My friend sent me a link to this article this morning and I almost collapsed like a shivering wreck to the floor at the sight of the glaring truth: they were really doing it. And they're doing it further; going into space. Turns out it's April fools and in many ways I'm heartened by this. It means that the subject of banks and their power is timely enough to be used in sinister jest and that others have drawn a similar logical conclusion although without the depth of research. But, on a sadder note: why haven't I considered space? Why would they set up in the Arctic and not go all the way to space?
Aesthetically it isn't as interesting - we know satellites and we are all familiar with them and they're activities so they don't really present an interesting visual and theoretical challenge to our expectations of how these things work. Perhaps as an afterthought it's worth mentioning a progression into space, or perhaps a supporting infrastructure but even as a joke, the article is pretty timely and telling of the world's views of the power of finance.
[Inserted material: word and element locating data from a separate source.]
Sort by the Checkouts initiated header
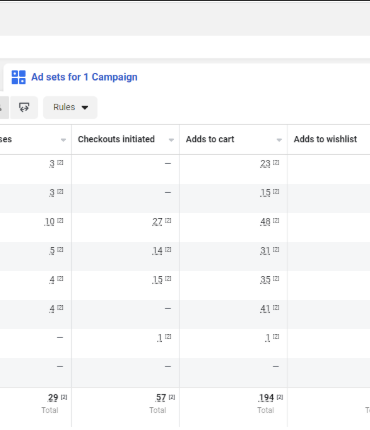 pos(116,139)
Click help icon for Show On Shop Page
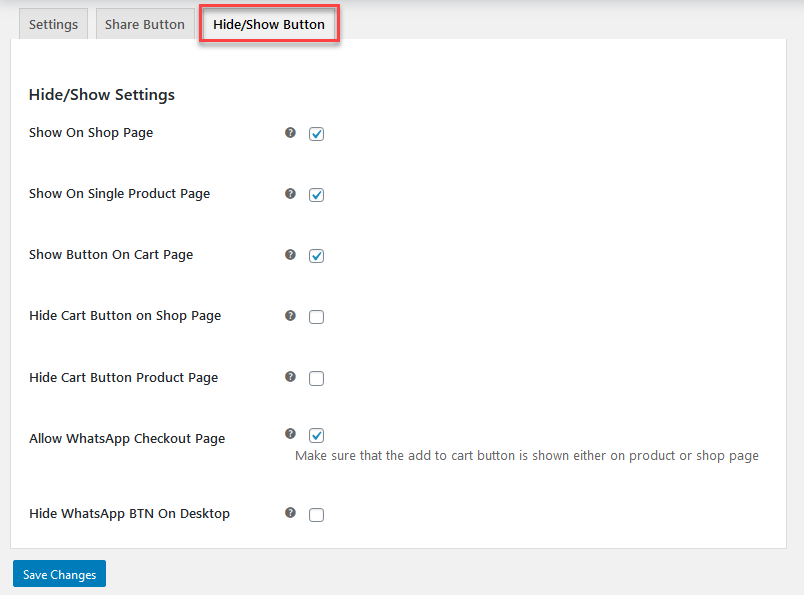 click(x=290, y=133)
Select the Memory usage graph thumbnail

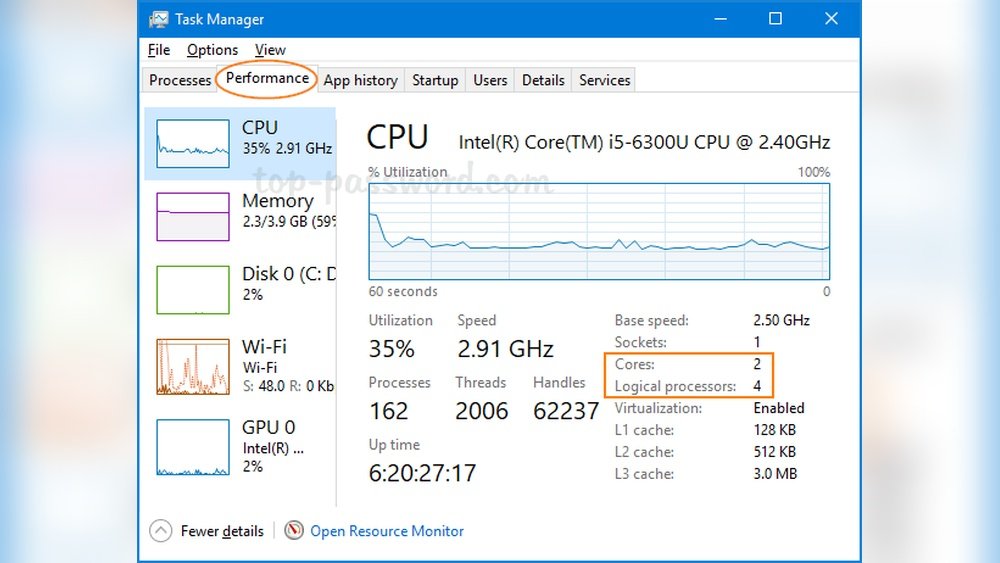pyautogui.click(x=193, y=216)
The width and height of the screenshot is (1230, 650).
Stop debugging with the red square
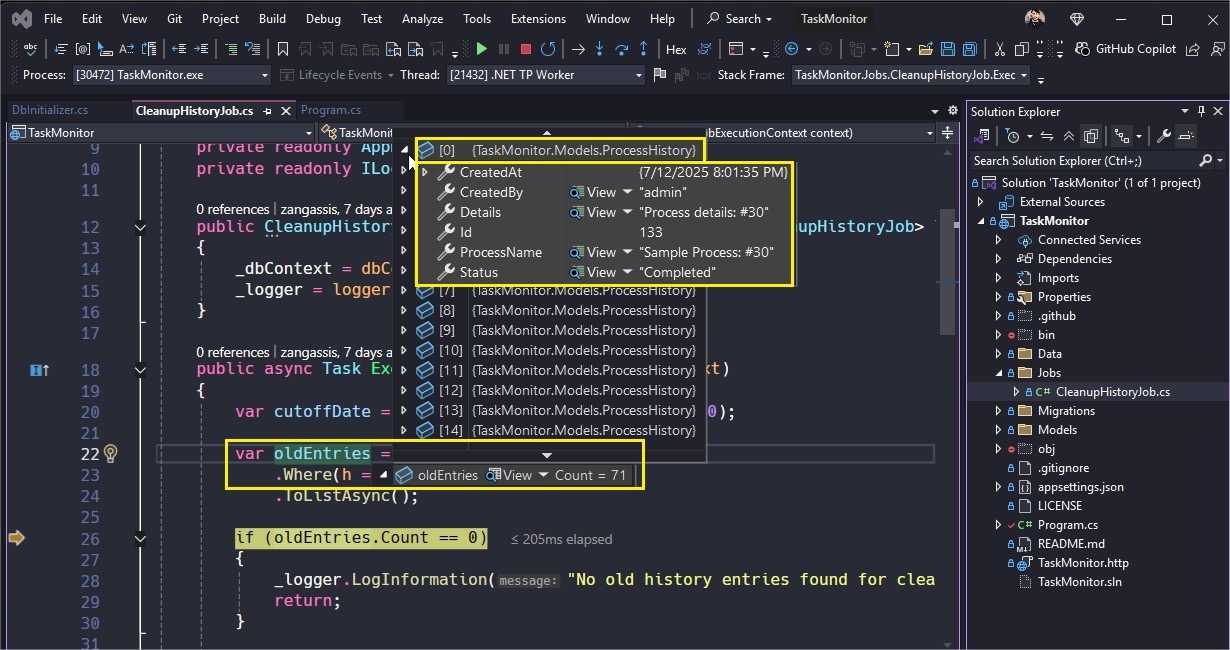point(526,49)
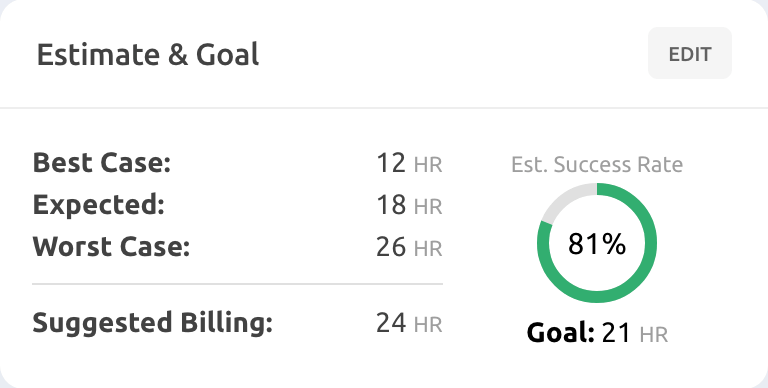Click the HR unit next to Goal

point(653,335)
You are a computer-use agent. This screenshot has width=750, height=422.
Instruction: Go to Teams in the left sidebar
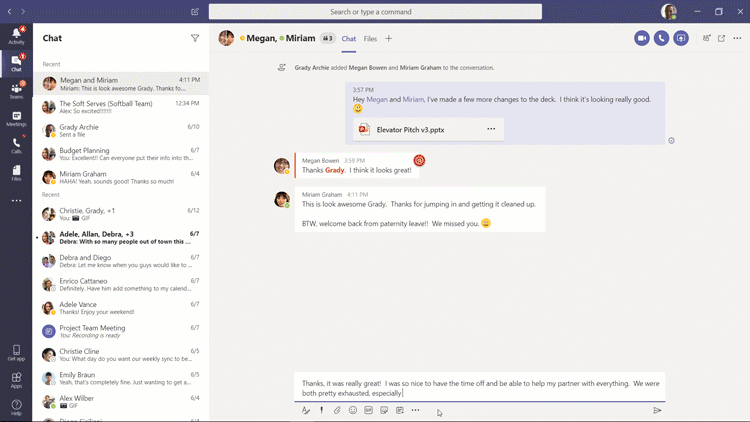[x=16, y=91]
Moments later I come across this link from The Pirate Bay. We've known for a while that they've been investing in drone technology as a platform for operations but here they've speculated on being sold Greek airspace to carry out their activities. Although an obvious April Fool (see sentences like 'Greece is one of the few countries that understand LOSSes.') it's again showing a real relevance and interest in the subject of how physicality and corporate structure and demand interact.